In response to the nation’s growing obesity-related health issues, the Chilean Government approved a comprehensive regulation to prevent obesity. Effective July 2016, the National Law of Food Labeling and Advertising (Law 20.606)( 31 ) (i) requires front-of-package warning labels to identify pre-packaged foods high in energy, saturated fats, sugars and/or sodium (abbreviated hereafter as HEFSS), (ii) forbids HEFSS foods in school kiosks and feeding programmes and (iii) restricts the marketing of HEFSS foods to children under age 14 years across different platforms, including websites, social media, magazines, billboards, pamphlets, newspapers, radio and television. If the television programme targets children or at least 20 % of its audience members are children, advertising of any product above the specified thresholds in energy, sugars, saturated fats and/or sodium is restricted in that programme. Child-directed marketing appeals, including the presence of children, animations, licensed characters, celebrities, popular words and toys, are banned from the remaining HEFSS advertisements. Then, on 28 November 2017, an update to Law 20.606 was published that extends the television advertising restriction across the broadcast day from 06.00 to 22.00 hours, effective six months from the 2017 publication date (the 2017 extension is Law 20.869). These restrictions are significant, as terrestrial television is the dominant medium for audience use and advertising expenditures in Chile( Reference Godoy and Gronemeyer 32 ) and is recognized as the most important food marketing medium, generally( Reference Cairns, Angus and Hastings 9 ).

In anticipation of how Chile’s comprehensive marketing regulations will impact the food advertising environment, the present study provides a baseline assessment of this environment as it existed in the year prior to the regulation while also extending current knowledge of food marketing to children. Analyses conducted in various countries have found that 20 to 22 % of the advertising in children’s television programmes is for foods and beverages( Reference Kelly, Halford and Boyland 33 , Reference Vergara-Leyton and Vergara del Solar 34 ). Food ads generally promote energy-dense foods such as pre-sugared breakfast cereals, soft drinks and savoury snacks( Reference Cairns, Angus and Hastings 9 , Reference Powell, Szczpka and Chaloupka 13 ). In Chile, according to a 2007 study, 34 % of the advertising time in child-targeted programmes was dedicated to foods and beverages( Reference Uribe Bravo 35 ). In addition, another recent investigation found that 53 % of food advertising was targeted to children and mostly focused on sugary dairy products (28 %), sweetened beverages (26 %) and breakfast cereals (18 %)( Reference Gonzales-Hidalgo 36 ). Most of these studies focus on children’s programming, yet a large proportion of children also watch general-audience programmes, even at night( 37 ). Additionally, food advertising affects both children and adults( Reference Harris, Bargh and Brownell 29 ), and whereas children influence their parents’ purchasing decisions( Reference Schor 38 , Reference Ward, Wackman and Wartella 39 ) using ‘pester power’ to ask for products( Reference Buijzen and Valkenburg 40 , Reference McDermott, O’Sullivan and Stead 41 ), parents make the final purchases affecting their child’s diet. Thus, it is highly important to assess television food advertising across programmes with differing audience composition.

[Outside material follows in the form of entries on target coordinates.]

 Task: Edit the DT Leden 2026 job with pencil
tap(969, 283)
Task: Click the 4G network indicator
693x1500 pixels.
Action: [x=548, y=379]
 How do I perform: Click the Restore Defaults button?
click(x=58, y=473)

The current study addresses this gap in the literature. Food and beverage advertisements across two constructed weeks of broadcast and cable television aired from 06.00 to 00.00 hours were subjected to a rigorous quantitative content analysis. Findings address the proportion of advertisements that relate to foods and/or beverages, the nutritional quality of the foods and beverages advertised and the composition of audiences seeing those ads, and the marketing strategies used in these ads.

Methods

Data set

A quantitative content analysis was conducted on advertisements appearing in a sample of two weeks of television aired between 06.00 and 00.00 hours (18 h/d) across eight channels. Guided by audience ratings data provided by Chile’s National Television Council and the media research company, Kantar Ibope Media, Chile’s four major broadcast networks – Mega, Chilevisión, TVN and Canal 13 – as well as the cable networks that have the highest ratings among children and teens in Chile – Discovery Kids, Disney, Cartoon Network and Fox – were included in the analysis. These channels include the fifty television programmes with the highest ratings among the general audience, as well as among children aged 4–12 years and adolescents aged 13–17 years, enabling analyses based on variations in audience composition.

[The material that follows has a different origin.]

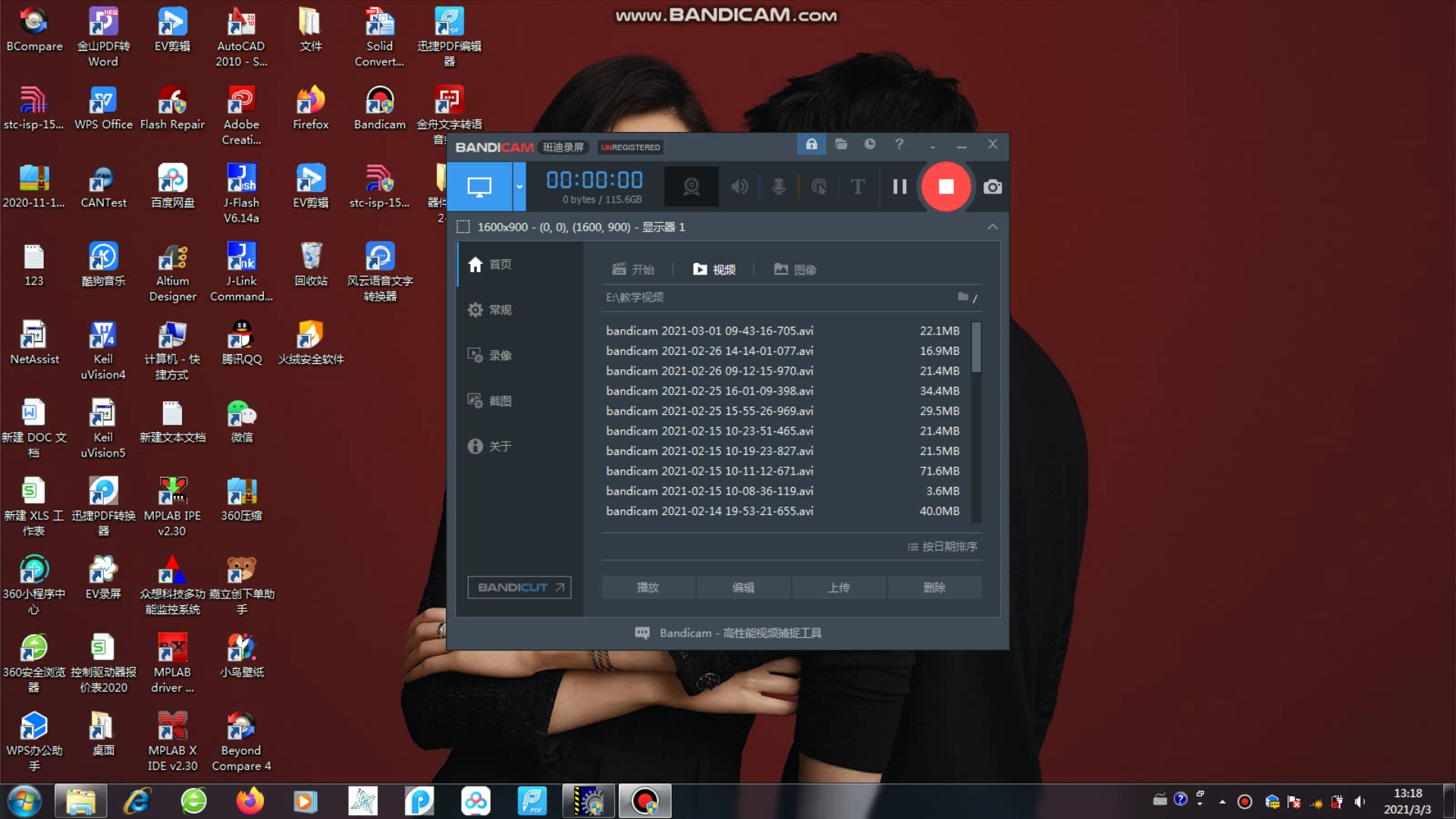The width and height of the screenshot is (1456, 819).
Task: Open output folder icon in title bar
Action: pyautogui.click(x=841, y=144)
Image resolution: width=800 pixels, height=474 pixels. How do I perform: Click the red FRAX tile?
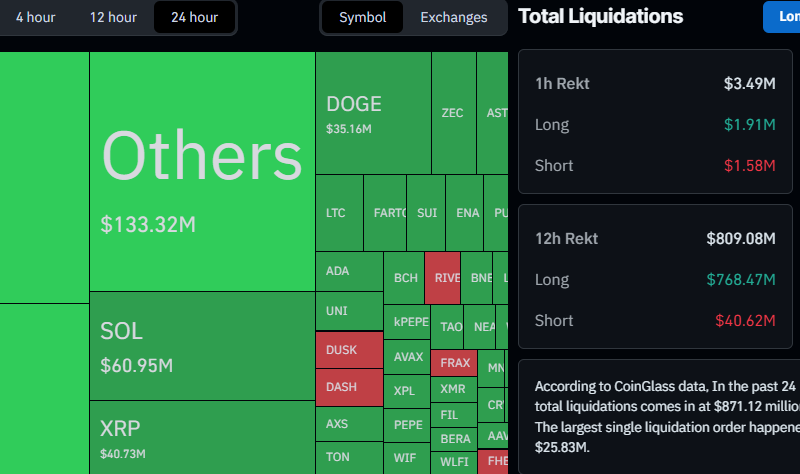point(454,362)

A probabilistic sampling method was used to randomly select two Sundays, two Mondays, etc. from April to May 2016 to create two composite weeks of programming, robust to confounds of over-representation of specific days or special holiday events( Reference Riffe, Aust and Lacy 42 ). In total, 2016 h of programming were sampled across 14 d of programming in eight channels. Recordings of these television days were obtained from Chile’s National Television Council.

Content analysis

Advertisements related to foods and non-alcoholic beverages placed within the short breaks within and between programmes (product placements within programmes are excluded) were the unit of analysis. The total number of ads aired each day was also recorded to obtain the proportion of food and beverage ads out of the total number of ads. Food-related ads were defined as those that advertise products and/or services related to foods and (non-alcoholic) beverages, including ads where the main focus was foods and beverages but also supermarkets, restaurants and food-related brands with or without food shown. Alcoholic beverages and nutritional supplements were not included as food-related ads.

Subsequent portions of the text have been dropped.